OpenTelemetry and Tempo: Distributed Tracing for the Bramble

I have metrics (Prometheus) and logs (Loki). But there's a third pillar of observability I've been ignoring: traces.

When a request flows through multiple services, metrics tell me something is slow, and logs tell me something errored. But neither tells me the full story of what happened to that specific request as it bounced between services. That's what distributed tracing does.

Time to complete the observability trifecta.

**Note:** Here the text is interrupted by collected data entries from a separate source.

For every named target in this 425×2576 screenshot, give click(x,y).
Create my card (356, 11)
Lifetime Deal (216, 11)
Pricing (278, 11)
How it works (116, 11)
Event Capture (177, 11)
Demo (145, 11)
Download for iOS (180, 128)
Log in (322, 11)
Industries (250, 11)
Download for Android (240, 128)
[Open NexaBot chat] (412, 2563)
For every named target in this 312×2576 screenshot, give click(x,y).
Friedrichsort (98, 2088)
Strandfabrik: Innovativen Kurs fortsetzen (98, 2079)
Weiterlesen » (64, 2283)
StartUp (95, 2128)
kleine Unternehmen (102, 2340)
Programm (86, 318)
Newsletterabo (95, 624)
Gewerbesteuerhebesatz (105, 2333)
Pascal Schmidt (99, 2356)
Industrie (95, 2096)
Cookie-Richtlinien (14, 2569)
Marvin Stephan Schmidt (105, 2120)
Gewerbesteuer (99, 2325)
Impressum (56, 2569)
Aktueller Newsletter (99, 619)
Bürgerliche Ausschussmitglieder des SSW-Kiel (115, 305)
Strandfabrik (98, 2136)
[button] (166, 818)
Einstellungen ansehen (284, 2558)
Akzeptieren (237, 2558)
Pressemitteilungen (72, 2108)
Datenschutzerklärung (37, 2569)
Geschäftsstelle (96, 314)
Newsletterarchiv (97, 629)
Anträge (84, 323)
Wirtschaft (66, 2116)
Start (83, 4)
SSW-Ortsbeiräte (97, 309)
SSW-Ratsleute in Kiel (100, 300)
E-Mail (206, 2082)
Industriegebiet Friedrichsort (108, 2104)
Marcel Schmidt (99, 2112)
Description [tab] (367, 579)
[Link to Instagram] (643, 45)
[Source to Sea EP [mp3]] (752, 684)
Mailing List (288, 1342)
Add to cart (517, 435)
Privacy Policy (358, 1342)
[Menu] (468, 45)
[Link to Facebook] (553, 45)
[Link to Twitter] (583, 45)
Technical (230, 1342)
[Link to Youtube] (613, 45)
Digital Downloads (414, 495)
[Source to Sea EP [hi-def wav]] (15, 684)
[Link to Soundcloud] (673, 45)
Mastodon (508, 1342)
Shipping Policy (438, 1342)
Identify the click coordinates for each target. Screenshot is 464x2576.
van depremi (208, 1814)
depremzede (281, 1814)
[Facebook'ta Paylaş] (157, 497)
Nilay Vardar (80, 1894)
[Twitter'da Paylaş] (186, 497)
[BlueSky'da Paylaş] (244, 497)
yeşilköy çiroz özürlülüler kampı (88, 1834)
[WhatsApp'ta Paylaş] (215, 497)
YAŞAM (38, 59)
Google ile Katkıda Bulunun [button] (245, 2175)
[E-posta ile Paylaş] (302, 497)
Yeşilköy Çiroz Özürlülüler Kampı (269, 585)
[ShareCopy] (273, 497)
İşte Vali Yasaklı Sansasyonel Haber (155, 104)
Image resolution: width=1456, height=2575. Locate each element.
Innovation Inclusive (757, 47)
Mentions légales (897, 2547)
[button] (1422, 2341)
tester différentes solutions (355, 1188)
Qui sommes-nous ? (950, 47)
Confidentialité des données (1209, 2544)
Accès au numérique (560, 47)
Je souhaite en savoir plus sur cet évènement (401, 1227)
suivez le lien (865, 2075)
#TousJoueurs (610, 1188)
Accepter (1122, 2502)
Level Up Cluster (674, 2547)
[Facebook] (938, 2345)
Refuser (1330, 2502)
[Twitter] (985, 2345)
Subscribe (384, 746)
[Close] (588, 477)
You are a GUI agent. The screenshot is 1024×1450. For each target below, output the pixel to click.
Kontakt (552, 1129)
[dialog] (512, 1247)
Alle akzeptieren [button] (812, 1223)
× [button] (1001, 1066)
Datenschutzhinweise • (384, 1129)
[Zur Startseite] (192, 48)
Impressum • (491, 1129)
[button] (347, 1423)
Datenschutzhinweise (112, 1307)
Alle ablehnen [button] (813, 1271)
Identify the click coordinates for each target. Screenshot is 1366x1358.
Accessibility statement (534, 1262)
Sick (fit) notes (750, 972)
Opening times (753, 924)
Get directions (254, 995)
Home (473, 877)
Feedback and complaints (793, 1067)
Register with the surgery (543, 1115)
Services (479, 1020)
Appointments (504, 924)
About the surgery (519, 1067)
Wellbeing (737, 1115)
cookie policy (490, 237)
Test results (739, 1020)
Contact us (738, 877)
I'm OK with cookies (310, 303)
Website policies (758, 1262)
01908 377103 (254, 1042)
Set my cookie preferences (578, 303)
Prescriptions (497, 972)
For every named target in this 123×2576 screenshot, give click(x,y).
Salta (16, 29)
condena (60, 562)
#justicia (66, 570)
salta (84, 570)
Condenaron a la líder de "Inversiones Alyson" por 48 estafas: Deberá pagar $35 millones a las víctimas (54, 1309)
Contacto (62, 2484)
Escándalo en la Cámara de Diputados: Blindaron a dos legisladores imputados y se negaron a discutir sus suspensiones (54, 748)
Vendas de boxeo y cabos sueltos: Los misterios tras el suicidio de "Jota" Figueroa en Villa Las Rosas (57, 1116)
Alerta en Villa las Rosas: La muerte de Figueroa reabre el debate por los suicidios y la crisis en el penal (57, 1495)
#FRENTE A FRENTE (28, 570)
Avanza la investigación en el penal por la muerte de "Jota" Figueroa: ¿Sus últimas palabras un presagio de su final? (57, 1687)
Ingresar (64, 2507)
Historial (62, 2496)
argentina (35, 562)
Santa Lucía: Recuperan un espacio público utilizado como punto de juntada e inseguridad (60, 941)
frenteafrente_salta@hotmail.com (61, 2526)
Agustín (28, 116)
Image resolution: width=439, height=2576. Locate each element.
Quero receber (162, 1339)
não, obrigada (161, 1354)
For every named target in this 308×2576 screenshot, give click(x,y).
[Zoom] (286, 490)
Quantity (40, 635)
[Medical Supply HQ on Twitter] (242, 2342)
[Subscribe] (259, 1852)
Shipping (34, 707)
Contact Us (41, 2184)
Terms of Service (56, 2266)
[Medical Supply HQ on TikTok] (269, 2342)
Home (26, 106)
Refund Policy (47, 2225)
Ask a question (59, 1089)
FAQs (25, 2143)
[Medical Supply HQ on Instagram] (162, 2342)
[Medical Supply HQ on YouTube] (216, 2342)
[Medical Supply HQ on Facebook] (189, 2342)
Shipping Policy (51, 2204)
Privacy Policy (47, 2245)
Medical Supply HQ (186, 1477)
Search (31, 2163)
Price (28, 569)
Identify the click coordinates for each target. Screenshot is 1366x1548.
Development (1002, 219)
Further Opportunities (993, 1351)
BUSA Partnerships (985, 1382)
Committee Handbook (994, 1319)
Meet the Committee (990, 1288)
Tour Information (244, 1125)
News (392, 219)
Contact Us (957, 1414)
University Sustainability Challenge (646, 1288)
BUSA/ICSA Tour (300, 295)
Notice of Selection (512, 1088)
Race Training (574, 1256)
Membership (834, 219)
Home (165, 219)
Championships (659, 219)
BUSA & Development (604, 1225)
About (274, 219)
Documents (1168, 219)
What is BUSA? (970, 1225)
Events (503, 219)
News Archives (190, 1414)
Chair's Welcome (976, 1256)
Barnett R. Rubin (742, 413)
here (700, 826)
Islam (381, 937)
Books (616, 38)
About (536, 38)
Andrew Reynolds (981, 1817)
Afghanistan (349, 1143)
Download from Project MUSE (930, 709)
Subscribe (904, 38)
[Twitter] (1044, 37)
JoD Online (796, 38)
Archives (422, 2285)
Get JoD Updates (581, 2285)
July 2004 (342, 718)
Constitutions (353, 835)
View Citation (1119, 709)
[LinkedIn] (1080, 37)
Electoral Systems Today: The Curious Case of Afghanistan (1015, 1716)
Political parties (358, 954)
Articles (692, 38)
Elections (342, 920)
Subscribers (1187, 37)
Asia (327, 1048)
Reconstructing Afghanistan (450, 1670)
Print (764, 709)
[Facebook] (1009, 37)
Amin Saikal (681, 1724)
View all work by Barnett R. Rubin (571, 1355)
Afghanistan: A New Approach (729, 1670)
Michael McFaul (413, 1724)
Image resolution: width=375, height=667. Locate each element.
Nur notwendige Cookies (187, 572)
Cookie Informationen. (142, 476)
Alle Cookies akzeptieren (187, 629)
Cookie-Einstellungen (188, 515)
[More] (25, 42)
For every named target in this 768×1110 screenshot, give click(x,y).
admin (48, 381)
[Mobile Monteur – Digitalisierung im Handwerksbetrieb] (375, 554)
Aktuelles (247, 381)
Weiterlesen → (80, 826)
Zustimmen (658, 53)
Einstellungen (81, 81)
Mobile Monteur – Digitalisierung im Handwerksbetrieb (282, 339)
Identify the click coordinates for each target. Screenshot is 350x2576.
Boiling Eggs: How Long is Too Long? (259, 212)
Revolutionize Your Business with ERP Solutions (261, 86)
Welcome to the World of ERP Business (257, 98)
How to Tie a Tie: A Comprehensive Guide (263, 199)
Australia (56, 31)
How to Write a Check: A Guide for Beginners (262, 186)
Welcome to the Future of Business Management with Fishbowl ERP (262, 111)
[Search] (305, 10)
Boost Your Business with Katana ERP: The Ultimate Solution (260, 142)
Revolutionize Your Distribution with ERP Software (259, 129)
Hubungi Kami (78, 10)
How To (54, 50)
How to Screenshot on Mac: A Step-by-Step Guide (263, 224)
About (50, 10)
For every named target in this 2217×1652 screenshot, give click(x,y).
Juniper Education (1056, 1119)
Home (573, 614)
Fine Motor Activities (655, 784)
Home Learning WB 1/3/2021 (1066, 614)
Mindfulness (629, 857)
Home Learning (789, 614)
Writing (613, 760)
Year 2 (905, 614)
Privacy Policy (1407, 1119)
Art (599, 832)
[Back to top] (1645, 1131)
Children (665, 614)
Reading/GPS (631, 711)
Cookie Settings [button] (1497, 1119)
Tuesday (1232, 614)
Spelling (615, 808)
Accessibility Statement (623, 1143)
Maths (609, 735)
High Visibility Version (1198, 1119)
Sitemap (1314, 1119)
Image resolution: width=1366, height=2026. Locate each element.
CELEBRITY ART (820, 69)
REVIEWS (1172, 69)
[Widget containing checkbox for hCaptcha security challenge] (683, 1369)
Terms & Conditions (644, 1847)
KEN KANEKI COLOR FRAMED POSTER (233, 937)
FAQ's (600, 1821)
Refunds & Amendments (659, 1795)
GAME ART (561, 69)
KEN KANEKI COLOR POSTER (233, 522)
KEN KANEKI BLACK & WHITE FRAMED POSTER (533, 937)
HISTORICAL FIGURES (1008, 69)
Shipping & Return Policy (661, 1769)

The OpenTelemetry Landscape

OpenTelemetry (OTel) is a CNCF project that standardizes how telemetry data (traces, metrics, logs) is collected and transmitted. Before OTel, every vendor had their own instrumentation libraries and protocols – Jaeger, Zipkin, Datadog, New Relic, all incompatible. OTel unifies this mess.

The key components:

  • OTLP (OpenTelemetry Protocol): The wire format for telemetry. Can run over gRPC (port 4317) or HTTP (port 4318).
  • SDKs: Libraries you add to your code to generate telemetry
  • Collector: A pipeline for receiving, processing, and exporting telemetry
  • Backends: Where telemetry gets stored and queried (Jaeger, Tempo, Datadog, etc.)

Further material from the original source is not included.